College students’ heightened sensitivity, embodied in their impulse to find “safe spaces” from ideas they dislike, is an epidemic of closed minds. The Higher Education Research Institute (HERI) at UCLA has discovered disturbing trends about students who entered college last fall. Its 2016 study, of 141,189 freshman, shows a growing political polarization. Students who think of themselves as “middle-of-the-road” politically have decreased from 47 percent in 2014 to 44.9 percent in 2015. Many of those students moved to the left, and students characterizing themselves as “liberal” or “far left” now make up 33.5 percent of the 2015 freshman class, up from 31 percent in 2014. Meanwhile “conservative” and “far right” students remained unchanged at 21 percent. This drift to the left is growing alongside a student affinity for political activism, an increase in campus politicization, and a downward spiral of intellectual liberties.
More students are interested in leadership and politics. According to the study, nearly 39.8 percent of students say that being a community leader is “very important” or “essential” as a life goal, compared to 36.4 percent a year earlier. Over the past decade, voter turnout has consistently decreased at each presidential election. That trend may end as incoming freshman come up on their first opportunity to vote and focus their political ambitions. When asked, 22.3 percent of the 2015 freshman class believe influencing political structures to be a “very important” or “essential” achievement. In other words, politically ambitious students are becoming mainstream.

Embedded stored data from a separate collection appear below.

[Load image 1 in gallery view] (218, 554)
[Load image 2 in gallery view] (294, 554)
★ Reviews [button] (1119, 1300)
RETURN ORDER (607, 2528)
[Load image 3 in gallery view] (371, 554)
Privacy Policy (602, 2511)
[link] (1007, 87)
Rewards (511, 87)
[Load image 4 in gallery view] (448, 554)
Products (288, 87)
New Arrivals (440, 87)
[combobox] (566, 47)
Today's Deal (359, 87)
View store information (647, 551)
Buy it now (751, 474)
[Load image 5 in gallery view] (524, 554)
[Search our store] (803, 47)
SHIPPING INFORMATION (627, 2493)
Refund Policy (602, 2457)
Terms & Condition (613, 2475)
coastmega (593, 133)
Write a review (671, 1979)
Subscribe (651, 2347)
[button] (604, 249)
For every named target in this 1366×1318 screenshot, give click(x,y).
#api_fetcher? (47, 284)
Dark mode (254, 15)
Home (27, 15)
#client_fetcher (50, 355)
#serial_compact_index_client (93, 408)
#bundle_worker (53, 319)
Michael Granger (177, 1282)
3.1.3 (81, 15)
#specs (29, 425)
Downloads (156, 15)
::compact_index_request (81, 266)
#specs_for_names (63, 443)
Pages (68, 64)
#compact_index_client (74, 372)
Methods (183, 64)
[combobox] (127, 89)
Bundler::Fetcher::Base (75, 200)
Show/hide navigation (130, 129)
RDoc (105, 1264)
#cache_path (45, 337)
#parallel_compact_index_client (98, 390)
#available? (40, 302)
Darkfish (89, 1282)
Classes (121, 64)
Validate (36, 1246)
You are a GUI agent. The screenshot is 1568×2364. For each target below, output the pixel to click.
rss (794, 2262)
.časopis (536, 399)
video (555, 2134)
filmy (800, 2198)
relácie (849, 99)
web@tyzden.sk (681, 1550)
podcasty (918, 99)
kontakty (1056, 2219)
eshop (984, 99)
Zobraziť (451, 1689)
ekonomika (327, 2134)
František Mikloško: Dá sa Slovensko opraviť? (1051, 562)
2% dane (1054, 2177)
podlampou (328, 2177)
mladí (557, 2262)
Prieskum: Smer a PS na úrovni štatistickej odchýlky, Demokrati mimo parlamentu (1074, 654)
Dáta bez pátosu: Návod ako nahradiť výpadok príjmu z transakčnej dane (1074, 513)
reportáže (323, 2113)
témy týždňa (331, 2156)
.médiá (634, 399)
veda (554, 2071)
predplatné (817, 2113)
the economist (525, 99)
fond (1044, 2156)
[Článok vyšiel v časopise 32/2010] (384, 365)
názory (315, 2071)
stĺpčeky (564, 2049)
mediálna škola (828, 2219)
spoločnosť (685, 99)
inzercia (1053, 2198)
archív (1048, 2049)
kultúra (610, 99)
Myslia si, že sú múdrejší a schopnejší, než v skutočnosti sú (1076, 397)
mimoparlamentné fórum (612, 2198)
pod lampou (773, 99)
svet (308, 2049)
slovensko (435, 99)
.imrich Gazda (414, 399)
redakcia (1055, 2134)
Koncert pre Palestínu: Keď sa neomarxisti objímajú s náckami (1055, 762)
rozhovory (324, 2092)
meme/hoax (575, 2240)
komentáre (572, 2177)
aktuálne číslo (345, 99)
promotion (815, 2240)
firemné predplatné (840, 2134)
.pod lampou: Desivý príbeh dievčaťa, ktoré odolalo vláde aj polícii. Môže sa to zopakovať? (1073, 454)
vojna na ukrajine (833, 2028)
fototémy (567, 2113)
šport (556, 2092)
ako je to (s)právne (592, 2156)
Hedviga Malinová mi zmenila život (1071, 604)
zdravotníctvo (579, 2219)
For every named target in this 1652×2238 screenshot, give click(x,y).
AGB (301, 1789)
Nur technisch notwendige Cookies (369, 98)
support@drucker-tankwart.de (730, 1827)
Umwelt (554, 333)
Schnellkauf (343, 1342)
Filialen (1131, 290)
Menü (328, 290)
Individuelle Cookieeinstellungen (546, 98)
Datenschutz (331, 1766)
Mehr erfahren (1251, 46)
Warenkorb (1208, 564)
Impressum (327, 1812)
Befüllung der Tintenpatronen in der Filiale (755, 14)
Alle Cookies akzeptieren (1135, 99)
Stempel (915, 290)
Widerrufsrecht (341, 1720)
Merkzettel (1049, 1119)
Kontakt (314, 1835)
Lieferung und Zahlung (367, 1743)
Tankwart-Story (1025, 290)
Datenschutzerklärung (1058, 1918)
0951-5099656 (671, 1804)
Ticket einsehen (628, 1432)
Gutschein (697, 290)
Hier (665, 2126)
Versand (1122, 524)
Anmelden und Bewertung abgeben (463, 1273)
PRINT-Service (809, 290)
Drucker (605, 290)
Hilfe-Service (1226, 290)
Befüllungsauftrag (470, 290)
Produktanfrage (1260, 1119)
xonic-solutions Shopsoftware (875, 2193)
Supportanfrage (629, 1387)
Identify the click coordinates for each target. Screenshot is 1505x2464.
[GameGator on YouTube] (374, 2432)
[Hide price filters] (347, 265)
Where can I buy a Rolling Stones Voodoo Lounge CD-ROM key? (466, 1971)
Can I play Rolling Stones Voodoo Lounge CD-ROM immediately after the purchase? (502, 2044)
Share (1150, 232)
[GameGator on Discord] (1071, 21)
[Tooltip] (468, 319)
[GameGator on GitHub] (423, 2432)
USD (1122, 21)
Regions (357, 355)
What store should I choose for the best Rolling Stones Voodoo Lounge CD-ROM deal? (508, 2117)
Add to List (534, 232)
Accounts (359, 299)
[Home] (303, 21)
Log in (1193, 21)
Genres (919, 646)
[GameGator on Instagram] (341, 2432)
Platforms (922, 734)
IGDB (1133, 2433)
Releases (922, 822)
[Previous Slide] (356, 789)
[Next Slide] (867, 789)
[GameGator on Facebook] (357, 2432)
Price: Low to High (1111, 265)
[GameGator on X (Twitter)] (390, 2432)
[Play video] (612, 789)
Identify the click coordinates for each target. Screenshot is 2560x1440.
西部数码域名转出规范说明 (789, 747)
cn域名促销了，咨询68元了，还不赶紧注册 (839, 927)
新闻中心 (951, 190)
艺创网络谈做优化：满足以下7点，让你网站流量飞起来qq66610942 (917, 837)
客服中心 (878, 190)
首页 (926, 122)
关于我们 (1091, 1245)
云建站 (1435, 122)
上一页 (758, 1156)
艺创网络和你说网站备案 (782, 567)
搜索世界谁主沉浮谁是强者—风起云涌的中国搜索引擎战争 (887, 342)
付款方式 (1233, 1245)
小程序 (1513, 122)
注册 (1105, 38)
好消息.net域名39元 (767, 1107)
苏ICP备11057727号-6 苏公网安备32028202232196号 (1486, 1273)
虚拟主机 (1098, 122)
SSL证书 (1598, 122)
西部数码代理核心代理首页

But students aren’t simply more ambitious, they’re more active. In 2014 only 5.6 percent of students felt it “very likely” that they would participate in campus protests. A year later, 9 percent of the incoming freshman class reported that they were likely to participate in student protests.
The HERI at UCLA released the 2015 fall National Norms report in the smoke of a misguided war: the campus versions of the Black Lives Matter protests. The report’s introduction mentions that race relations from 2014 to 2015 deteriorated into protests across the nation following the killings of black men in Ferguson, Charleston, and Baltimore, affecting the political attitudes of Americans entering college in 2015.
Students should be using their increased political activity to find solutions to such societal tensions. Instead, they are using activism to curtail rather than expand personal liberties. According to the National Norms report, 70.9 percent of students believe that “colleges should prohibit racist/sexist speech.” Another 43.2 percent think that colleges have a “right to ban extreme speakers.” These students prefer censorship to conversation. If they have their way, universities will become tightly controlled “safe spaces”—no place for controversial ideas.
Their attitudes aren’t just hypothetical. Disinvitations are becoming the new norm. Williams College, Scripps College, and others have all disinvited speakers they thought to be “extreme.” Such disinvitations amount to ideological wall building. This is the very concept that Sandra Y.L. Korn, a Harvard student, proposed a year ago in the Harvard Crimson. She even went further by calling for the complete elimination of academic freedom. More recently, students at the University of Pittsburg shouted down Breitbart tech editor Milo Yiannopoulos for sharing his opinions on the gender wage gap, Black Lives Matter, and feminism. Many of the students reported feeling “unsafe” and “insecure.” In February, Williams College President Falk disinvited John Derbyshire, a writer whose opinions are considered by many as racist. Derbyshire was invited by students to speak in a lecture series titled “Uncomfortable Learning.” Zach Wood, the student organizer of the lecture series, who is both black and a liberal, believes that engaging with intolerant ideologies is better than attempting to “quarantine” them. It seems that Wood falls in that 29.1 percent that still values free speech and intellectual freedom.
This report presents a dangerous reality: as students become more politically active on campus, they are beginning to limit personal liberties, especially First Amendment freedoms. If more students fall into step with their compatriots, campuses will become bastions of politicization and ideological indoctrination, impenetrable to attempts to reintroduce the intellectual freedoms that have so far sustained the academy.